INPUT Block Start

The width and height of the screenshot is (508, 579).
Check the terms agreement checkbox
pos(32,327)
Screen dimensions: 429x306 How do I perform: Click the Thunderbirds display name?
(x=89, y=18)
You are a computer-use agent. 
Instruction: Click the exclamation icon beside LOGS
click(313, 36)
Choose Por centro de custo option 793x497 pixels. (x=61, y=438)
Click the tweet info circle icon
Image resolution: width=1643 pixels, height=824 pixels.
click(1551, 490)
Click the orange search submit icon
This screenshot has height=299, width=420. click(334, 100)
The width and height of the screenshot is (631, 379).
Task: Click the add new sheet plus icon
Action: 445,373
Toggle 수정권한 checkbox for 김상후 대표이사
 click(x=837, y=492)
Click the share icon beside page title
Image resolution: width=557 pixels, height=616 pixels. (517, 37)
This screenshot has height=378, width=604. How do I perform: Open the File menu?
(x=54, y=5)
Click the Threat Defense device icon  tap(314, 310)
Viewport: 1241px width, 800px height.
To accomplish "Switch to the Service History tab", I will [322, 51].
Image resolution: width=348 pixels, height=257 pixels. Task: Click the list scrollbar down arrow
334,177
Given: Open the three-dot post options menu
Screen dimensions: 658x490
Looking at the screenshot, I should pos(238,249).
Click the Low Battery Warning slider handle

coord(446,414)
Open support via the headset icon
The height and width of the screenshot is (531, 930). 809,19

INPUT Block End

EXERCISE
The entries are to be retyped in full, with no alteration.

COMPLETED EXERCISE
The width and height of the screenshot is (508, 579).
Check the terms agreement checkbox
pos(32,327)
Screen dimensions: 429x306 How do I perform: Click the Thunderbirds display name?
(x=89, y=18)
You are a computer-use agent. 
Instruction: Click the exclamation icon beside LOGS
click(313, 36)
Choose Por centro de custo option 793x497 pixels. (x=61, y=438)
Click the tweet info circle icon
Image resolution: width=1643 pixels, height=824 pixels.
click(1551, 490)
Click the orange search submit icon
This screenshot has height=299, width=420. click(334, 100)
The width and height of the screenshot is (631, 379).
Task: Click the add new sheet plus icon
Action: 445,373
Toggle 수정권한 checkbox for 김상후 대표이사
 click(x=837, y=492)
Click the share icon beside page title
Image resolution: width=557 pixels, height=616 pixels. (517, 37)
This screenshot has height=378, width=604. How do I perform: Open the File menu?
(x=54, y=5)
Click the Threat Defense device icon  tap(314, 310)
Viewport: 1241px width, 800px height.
To accomplish "Switch to the Service History tab", I will [322, 51].
Image resolution: width=348 pixels, height=257 pixels. Task: Click the list scrollbar down arrow
334,177
Given: Open the three-dot post options menu
Screen dimensions: 658x490
Looking at the screenshot, I should pos(238,249).
Click the Low Battery Warning slider handle

coord(446,414)
Open support via the headset icon
The height and width of the screenshot is (531, 930). 809,19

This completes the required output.